I hadn't thought about that movie since I was a kid, but now, walking to see a man who wasn't my husband get his hair cut, I suddenly couldn't get it out of my head. That's what I should be doing, I thought, packing up my family and moving us somewhere like that away from all distractions. Dora the Explorer with her intolerable nasal whine was destroying us. The wilderness would be safe compared to that.
Duncan should see me as a mother, cooking more than his oatmeal every morning, protecting him from a grizzly bear with a broom or something when his father was out hunting for our very survival.
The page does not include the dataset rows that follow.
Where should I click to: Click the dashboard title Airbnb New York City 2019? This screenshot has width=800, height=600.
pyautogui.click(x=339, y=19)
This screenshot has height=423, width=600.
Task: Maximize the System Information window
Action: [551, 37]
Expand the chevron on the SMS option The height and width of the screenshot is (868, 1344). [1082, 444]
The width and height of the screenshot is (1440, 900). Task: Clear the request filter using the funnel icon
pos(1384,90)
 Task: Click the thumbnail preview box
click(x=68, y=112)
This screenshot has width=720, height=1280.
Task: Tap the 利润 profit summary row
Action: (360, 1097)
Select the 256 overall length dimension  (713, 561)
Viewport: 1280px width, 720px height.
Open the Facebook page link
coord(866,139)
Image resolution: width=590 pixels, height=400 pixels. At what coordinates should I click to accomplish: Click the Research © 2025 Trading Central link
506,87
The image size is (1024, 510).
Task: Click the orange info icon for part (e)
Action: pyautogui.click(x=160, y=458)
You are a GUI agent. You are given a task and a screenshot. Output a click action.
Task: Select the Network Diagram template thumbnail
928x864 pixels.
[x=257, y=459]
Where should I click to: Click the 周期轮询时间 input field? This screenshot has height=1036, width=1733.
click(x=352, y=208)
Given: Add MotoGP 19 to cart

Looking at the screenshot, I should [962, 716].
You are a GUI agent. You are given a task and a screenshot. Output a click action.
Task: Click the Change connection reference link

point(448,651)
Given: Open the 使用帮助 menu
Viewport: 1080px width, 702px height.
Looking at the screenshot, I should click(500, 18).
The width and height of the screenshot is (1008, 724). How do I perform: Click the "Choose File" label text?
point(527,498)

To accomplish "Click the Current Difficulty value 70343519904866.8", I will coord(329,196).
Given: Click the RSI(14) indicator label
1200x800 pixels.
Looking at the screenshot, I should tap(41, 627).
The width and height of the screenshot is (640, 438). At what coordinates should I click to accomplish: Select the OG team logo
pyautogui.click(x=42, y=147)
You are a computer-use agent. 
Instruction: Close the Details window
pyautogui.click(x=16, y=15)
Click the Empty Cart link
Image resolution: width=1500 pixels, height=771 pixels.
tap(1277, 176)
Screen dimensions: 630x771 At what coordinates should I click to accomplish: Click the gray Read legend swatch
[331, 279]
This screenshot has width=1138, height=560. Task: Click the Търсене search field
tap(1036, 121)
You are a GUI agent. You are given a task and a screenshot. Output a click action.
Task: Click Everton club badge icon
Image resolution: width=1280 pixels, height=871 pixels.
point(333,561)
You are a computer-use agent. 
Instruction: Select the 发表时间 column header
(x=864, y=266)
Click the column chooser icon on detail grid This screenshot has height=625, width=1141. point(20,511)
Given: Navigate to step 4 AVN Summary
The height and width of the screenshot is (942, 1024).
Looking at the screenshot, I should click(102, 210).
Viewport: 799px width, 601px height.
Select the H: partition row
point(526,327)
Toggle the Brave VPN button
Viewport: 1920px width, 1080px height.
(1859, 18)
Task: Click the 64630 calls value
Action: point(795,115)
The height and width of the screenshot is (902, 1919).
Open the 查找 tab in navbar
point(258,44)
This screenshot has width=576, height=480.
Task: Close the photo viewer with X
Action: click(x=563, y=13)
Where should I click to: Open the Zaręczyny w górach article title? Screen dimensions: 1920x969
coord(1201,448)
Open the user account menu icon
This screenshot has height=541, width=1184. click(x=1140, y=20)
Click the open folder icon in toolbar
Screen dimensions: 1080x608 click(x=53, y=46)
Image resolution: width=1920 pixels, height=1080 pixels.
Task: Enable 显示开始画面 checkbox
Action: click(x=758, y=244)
I was so involved with thinking about the Wilderness Family, it was a little shocking walking into the salon and seeing Gabe in a barber's chair, wearing a black robe, his eyes closed, while a beautiful Japanese girl massaged his neck.
Since his eyes were still closed, I could leave, I thought, but another beautiful Japanese woman brought me a cup of green tea and, bowing, indicated that I should sit in the chair next to him.
I watched him in the mirror getting his neck massaged. He was so great looking, I thought, but vulnerable too. Watching him was somehow not unlike watching Duncan sleeping.
The girl pounded on his back with her palms pressed together. Then he opened his eyes and saw me looking at him in the mirror.
“Rieko, this is my friend Isolde,” he said. “She's going to help us here today.”
He smiled at me.
“What do you think we should do?” she asked.
“Maybe a little shorter in the back, and some layers,” I said.
“Here?” she asked.
When it was over, Rieko helped him off with the black robe. He was wearing just a white undershirt until she took his button-down shirt from a hanger and he slid into it. I watched his fingers working the buttons.